It is necessary to check that the premise that households are indifferent between locations holds in equilibrium. Urban-born households are not allowed to choose their location in order to pin down the joint distribution of population and human capital in equilibrium. If equilibrium features migration from rural to urban areas, then both types of households are indifferent between locations, and Proposition 1 holds. When households are indifferent between locations, labor demand determines the allocation of human capital across sectors. This is how dynasties with the same initial human capital may end up in different locations.

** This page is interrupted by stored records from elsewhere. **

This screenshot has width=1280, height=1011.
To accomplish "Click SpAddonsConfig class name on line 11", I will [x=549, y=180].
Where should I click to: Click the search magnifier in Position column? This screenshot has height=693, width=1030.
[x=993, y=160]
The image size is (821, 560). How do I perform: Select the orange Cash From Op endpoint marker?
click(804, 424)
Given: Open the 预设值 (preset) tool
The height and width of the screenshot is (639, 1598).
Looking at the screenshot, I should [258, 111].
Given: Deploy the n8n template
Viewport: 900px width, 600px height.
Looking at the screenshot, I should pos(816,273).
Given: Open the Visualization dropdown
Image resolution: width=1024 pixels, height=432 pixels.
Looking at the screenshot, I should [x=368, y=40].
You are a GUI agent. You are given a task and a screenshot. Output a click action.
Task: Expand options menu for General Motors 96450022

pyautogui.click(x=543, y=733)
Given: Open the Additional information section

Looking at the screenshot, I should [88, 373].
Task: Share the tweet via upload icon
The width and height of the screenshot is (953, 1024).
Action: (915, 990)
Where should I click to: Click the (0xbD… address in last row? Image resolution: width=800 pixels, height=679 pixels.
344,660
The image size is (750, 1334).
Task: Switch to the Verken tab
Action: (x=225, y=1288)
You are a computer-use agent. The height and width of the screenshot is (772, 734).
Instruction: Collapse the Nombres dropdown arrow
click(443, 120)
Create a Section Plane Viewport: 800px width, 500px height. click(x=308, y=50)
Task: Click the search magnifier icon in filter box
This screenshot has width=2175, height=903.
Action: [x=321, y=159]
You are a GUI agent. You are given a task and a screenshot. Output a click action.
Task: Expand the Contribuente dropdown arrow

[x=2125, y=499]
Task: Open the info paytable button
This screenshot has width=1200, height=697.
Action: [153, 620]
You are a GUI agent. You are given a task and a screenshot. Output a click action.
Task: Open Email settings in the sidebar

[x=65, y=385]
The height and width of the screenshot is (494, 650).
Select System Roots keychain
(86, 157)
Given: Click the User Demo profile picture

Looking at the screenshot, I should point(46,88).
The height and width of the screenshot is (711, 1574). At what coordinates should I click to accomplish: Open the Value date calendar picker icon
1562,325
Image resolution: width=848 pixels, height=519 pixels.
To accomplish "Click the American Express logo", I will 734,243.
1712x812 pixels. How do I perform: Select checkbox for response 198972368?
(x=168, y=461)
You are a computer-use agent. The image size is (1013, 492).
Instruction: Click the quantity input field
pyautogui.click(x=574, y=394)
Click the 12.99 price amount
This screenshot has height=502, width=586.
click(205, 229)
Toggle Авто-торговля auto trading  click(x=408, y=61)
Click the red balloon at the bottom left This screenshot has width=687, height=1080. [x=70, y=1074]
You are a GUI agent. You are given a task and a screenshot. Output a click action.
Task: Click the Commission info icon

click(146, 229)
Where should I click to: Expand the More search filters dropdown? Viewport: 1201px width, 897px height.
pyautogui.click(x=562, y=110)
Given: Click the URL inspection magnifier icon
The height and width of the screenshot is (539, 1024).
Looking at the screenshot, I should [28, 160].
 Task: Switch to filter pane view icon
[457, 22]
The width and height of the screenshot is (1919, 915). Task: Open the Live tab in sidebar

4.4 Equilibrium in the limit

In this section, I derive the asymptotic behavior of the economy. I show that the urban share approaches one, and the urban-rural wage, growth, and fertility gaps disappear.

The following propositions are proved in Appendix A.

Proposition 2: If $\lim _{t\to \infty }\bar{h} = \infty$, then the limiting urban-rural wage premium is $\displaystyle{{w_U} \over {w_R}}\to 1$.

Proposition 2 implies that the urban/rural wage gap disappears in the limit. This is because the wage gap is a compensating differential for child mortality differences, which also disappear. This does not imply the urban and rural incomes are equalized in the long run; these wages are paid per unit of human capital, not per worker. Rather, if the urban sector has more human capital per worker, then urban incomes will be higher.

Proposition 3: If $\mathop {{\lim }_{t\to \infty }}\limits_{} \bar{h} = \infty$, lim _t→∞n ≥ 1 and ɛ > 1, then the long-run urban share converges to 1.

Proposition 3 implies that the urban and rural sectors produce substitutes (i.e., ɛ > 1) then the share of the population employed in the rural sector goes to zero in the long run. This is a standard result as in Ngai and Pissarides (Reference Ngai and Pissarides2007) or Acemoglu and Guerrieri (Reference Acemoglu and Guerrieri2008). In the knife-edge case, if the final good was aggregated with a Cobb-Douglas production function (ɛ = 1), then both sectors could have non-zero shares in the long run.

Proposition 4: If $\lim _{t\to \infty }\bar{h} = \infty$, lim _t→∞n ≥ 1 andɛ > 1, then the limit of both urban and rural wages is $\bar{w\,}\equiv A\zeta ^{\epsilon ( \epsilon -1) }$.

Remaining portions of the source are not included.